VLSI, Monolake et ses 20 ans de frissons synthétiques

VLSI, Monolake et ses 20 ans de frissons synthétiques

Pour tous ceux qui s'étaient offert à sa sortie Hong Kong en 1996, ils possèdent un objet qui s'échange à pas moins de 250€. Accessoirement, il s'étaient acheté le premier album du label Basic Channel qui ne commençait pas par des fréquences bidouillées ni un son qui semblait filtré derrière un mur de parpaing à l'enregistrement. Cet album était un chef d'œuvre. Et VLSI, l'actuel rejeton de Robert Henke est sensiblement de la même eau.
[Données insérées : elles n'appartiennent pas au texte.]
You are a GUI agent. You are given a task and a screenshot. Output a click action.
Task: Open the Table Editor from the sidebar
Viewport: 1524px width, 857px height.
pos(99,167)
L'album est composé de titres d'abord parus en EP depuis trois ans, augmentés et retravaillés pour avoir un feeling commun avec ceux enregistrés depuis. Sur Pio, on trouve au côté de Henke, son partenaire occasionnel Electric Indigo et la totalité de celui-ci a été co-produite avec Mark Ernestus, le co-fondateur de Basic Channel avec Moritz Von Oswald, autrefois pionnier du techno dub et du versant allemand de la techno minimale.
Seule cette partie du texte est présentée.